Only a few other Fortune 500 companies joined Chevron, which ranks third on the elite list behind only Exxon Mobil and Walmart, in making contributions to super PACs, and none gave as much as the energy giant.

Caesar’s Entertainment Corp., for instance, ranked by Fortune at No. 288, gave $150,000 to Majority PAC, a group that successfully helped Democrats retain their majority in the U.S. Senate.

“Fortune 500 companies are the least likely to be the ones who will be out in front giving publicly,” said Rick Hasen, a law professor at the University of California-Irvine. “They want to have influence over elections and elected officials, but they don't want to alienate customers.”
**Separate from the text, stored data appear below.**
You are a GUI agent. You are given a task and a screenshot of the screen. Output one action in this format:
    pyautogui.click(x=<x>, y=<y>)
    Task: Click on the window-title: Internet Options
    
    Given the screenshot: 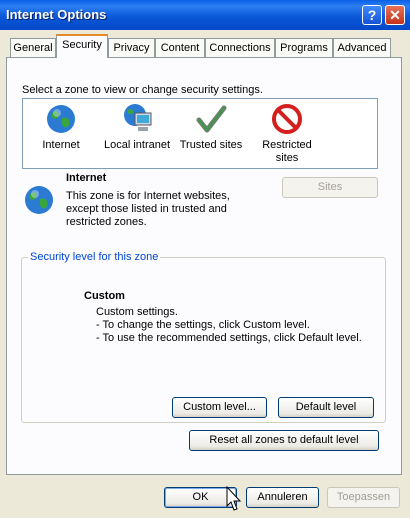 What is the action you would take?
    pyautogui.click(x=56, y=14)
    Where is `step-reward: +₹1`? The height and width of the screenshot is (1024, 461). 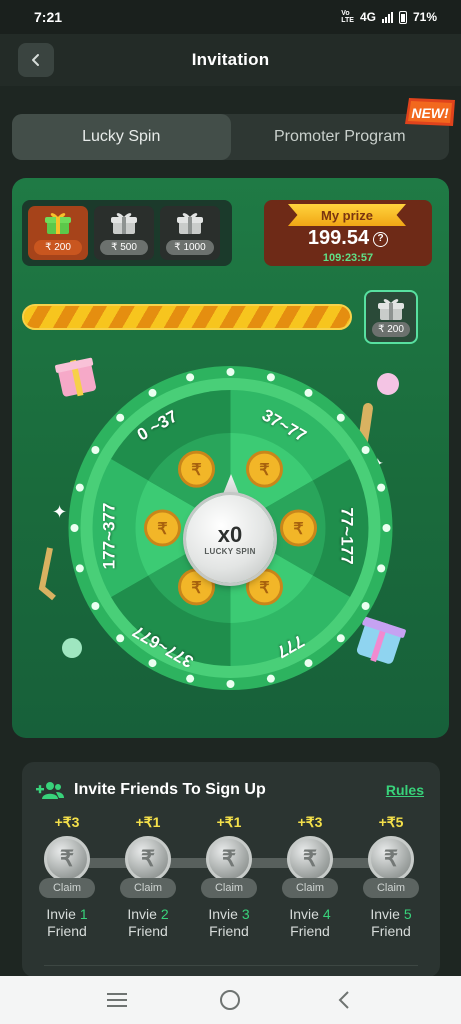 step-reward: +₹1 is located at coordinates (229, 822).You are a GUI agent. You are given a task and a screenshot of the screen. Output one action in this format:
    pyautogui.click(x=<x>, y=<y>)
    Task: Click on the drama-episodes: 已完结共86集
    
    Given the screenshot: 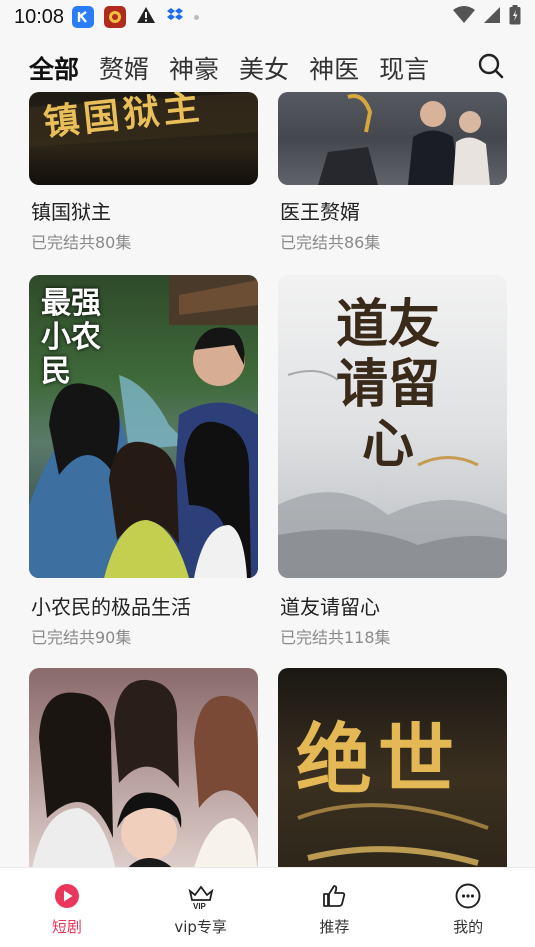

By category, companies in the finance, insurance and real estate sector donated more than $15 million, “general business sector” firms gave about $14 million and energy sector companies contributed more than $11 million, according to the analysis.

Unions, by contrast, donated about $60 million to super PACs from their treasuries or political action committees. The top union donors included the National Education Association ($9 million), the United Auto Workers ($8.6 million) and the AFL-CIO ($6.4 million). All of these groups spent heavily on Democratic candidates.

Additional corporate money may be flowing through politically active nonprofits that don’t disclose their funders.

“I strongly suspect that most of the corporate money is hiding in plain sight in trade associations like the U.S. Chamber of Commerce,” said Ciara Torres-Spelliscy, a professor at the Stetson University College of Law.

For its part, the Chamber — which collects dues from companies such as Aetna, Chevron, Dow Chemical and Microsoft — reported spending more than $35 million on political ads, which overwhelmingly favored Republican politicians.

Andrea Fuller of the Center for Public Integrity contributed to this report.

This story is a collaboration between the Center for Public Integrity and the Center for Responsive Politics.